Step 3: Build a New Report Template in Orcaforce
Now, finally, open Orcaforce and head to the reporting section. Here’s the step-by-step:
- Navigate to Reporting > Templates.
- Some versions call it “Custom Reports” or “Saved Templates.” Same idea.
- Click “Create New Template.”
- Don’t use “duplicate” unless you really like the defaults.
- Choose Your Report Type.
- Table, chart, or dashboard. Tables are best for reviews—charts are good for trends.
- Pick Data Sources.
- Select your CRM objects (Deals, Activities, Contacts, etc.)
- Add any custom fields you defined earlier.
- Set Your Filters.
- Date ranges (e.g., “last quarter”)
- Team or territory, if you want to break things down
- Status (open, won, lost)
- Choose Columns and Groupings.
- Only include what you’ll actually talk about. More columns ≠ better.
- Group by rep, team, or deal stage.
- Add Calculated Fields (if needed).
- Examples: win rate %, average deal size, activity-to-close ratio
- Be careful—calculated fields can get buggy if your data’s messy.
- Preview the Template.
- Don’t skip this. Check for missing data, weird groupings, or empty columns.
- Name and Save.
- Use clear names (“Q2 Rep Performance,” not “Template 7”).
- Add a short description so others know what it’s for.
What to ignore: Most teams don’t need 3D pie charts or “sentiment analysis.” Stick to the basics first.
Step 4: Share and Set Permissions
A common mistake: building a great template, then nobody can find it.
- Use Orcaforce’s “Share” feature to make templates visible to managers, reps, or both.
- Set edit vs. view-only permissions. Otherwise, someone’s going to “improve” your template by accident.
- If you’re running recurring reviews, pin the template as a favorite for quick access.
Pro tip: If you’re in a bigger org, check with IT before sharing sensitive data. It’s not fun to explain a permissions mess after the fact.
Step 5: Schedule Reports (Optional, But Handy)
Orcaforce lets you schedule reports to hit inboxes automatically. This is good… and also easy to abuse.
- Schedule only what people will read. Weekly summaries are great; daily “mega reports” are not.
- Send to a distribution list, not individuals—otherwise you’ll be updating lists forever.
- Include a short message or context if Orcaforce allows it (“Here’s the Q3 pipeline by region—let me know what’s missing”).
If people start ignoring the emails, trim back. Less is more.
Step 6: Iterate and Get Feedback
The first version of your template won’t be perfect. That’s normal.
- Ask users if the report actually helps their review process.
- Drop columns or filters that nobody uses.
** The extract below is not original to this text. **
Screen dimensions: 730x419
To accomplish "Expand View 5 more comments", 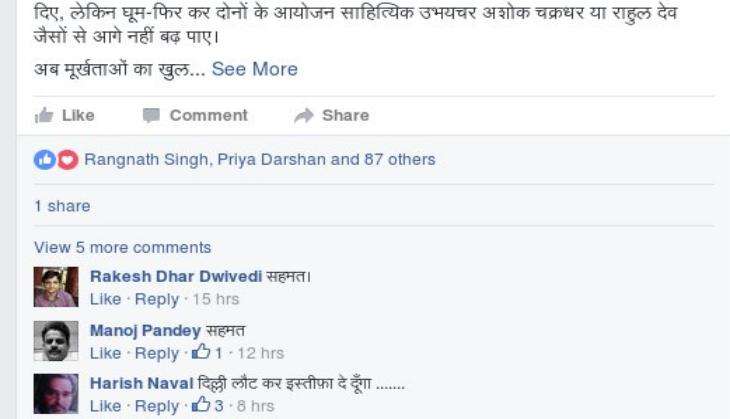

- Tweak visuals if people complain they’re confusing.
- If something’s broken (e.g., numbers don’t add up), fix the data source—don’t just patch the template.
What doesn’t work: Endless tweaking to please everyone. Pick a few power users, get their input, and move on.
Common Pitfalls (And How to Dodge Them)
- Too many metrics: If your template needs a scroll bar, it’s probably too much.
- Unreliable data: No template will save you from bad inputs. Garbage in, garbage out.
- One-size-fits-all reporting: Managers and reps care about different things. Build separate templates if you need to.
- Ignoring adoption: If nobody’s using your report after two cycles, ask why. Maybe it’s not as useful as you thought.
FAQ: Quick Answers to Stuff People Actually Ask
- Can I clone a template? Yes, but clean up the fields after. Cloning old junk just spreads confusion.
- Can I export to Excel or PDF? Usually, yes—but always check the formatting before sending to execs.
- Do templates update automatically? If your data’s live in Orcaforce, yes. If you import manually, you’ll need to refresh.
- What about mobile? Orcaforce’s mobile reporting is hit-or-miss. Don’t expect fancy dashboards to look great on a phone.
Keep It Simple, Fix What Matters
You don’t need a degree in data science to make sales reviews better—just clear goals and a custom template that fits your needs. Start small, ask for feedback, and don’t overcomplicate things. The real win? Spending less time fiddling with reports, and more actually improving sales.
Now go build something your team will actually use.